### Required work
Write out the stretch of lines below that begins at the line with "Task: Click the 未設定の場合、音声は鳴りません hint text" and ends at the line with "Click the dark viewer strip above the top bar", including both, exactly as given and nothing more.
*** Opening of Data for this exercise ***
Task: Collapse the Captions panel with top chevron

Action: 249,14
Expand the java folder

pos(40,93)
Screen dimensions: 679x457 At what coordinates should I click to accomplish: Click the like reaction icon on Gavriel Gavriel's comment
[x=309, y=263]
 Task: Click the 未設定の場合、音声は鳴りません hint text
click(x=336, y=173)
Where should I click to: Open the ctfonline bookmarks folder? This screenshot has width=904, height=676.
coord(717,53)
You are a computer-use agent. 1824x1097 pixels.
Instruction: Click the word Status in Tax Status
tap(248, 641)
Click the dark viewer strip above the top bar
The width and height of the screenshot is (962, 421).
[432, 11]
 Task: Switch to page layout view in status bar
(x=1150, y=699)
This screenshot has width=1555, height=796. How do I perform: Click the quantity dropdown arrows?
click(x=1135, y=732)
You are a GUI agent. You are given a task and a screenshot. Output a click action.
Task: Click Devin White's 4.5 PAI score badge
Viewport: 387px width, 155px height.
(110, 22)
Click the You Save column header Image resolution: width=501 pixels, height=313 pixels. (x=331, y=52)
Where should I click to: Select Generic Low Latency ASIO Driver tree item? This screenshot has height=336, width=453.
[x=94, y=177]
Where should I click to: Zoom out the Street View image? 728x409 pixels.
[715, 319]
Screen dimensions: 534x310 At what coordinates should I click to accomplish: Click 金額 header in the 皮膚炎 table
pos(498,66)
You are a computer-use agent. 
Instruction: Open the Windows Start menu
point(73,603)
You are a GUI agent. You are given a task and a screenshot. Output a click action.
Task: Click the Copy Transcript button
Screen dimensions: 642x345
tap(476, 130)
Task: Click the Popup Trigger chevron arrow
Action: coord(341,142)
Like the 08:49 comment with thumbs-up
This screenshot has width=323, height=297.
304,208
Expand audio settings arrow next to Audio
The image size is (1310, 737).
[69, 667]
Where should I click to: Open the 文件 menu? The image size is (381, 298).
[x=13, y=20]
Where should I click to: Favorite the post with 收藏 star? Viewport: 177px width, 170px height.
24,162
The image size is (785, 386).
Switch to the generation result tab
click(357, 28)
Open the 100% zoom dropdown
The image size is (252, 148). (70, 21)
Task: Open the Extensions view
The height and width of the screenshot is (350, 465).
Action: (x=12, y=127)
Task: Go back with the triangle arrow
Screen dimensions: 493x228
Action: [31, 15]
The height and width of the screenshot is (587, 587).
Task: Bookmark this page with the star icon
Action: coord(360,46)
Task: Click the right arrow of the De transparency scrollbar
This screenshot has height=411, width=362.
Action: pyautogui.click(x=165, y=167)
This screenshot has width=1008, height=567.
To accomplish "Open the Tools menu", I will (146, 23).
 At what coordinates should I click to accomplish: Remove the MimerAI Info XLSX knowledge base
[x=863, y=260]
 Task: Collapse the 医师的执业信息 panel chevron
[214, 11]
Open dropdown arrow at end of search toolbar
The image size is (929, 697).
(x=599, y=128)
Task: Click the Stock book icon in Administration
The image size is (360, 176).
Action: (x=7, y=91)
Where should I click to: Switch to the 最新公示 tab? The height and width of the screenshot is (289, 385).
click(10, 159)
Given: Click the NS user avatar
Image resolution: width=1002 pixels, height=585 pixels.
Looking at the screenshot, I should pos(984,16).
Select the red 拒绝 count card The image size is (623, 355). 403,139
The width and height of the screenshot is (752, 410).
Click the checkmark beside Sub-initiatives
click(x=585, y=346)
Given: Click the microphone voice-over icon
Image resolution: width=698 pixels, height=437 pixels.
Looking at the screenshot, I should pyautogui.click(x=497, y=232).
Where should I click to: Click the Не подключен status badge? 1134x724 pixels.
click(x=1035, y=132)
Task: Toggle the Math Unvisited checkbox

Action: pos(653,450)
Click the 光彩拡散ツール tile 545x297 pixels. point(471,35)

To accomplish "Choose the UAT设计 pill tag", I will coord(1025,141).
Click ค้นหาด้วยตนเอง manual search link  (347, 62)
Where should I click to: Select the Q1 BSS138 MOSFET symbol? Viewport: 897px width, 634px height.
*** Close of Data for this exercise ***
### Result of this task
 Task: Click the 未設定の場合、音声は鳴りません hint text
click(x=336, y=173)
Where should I click to: Open the ctfonline bookmarks folder? This screenshot has width=904, height=676.
coord(717,53)
You are a computer-use agent. 1824x1097 pixels.
Instruction: Click the word Status in Tax Status
tap(248, 641)
Click the dark viewer strip above the top bar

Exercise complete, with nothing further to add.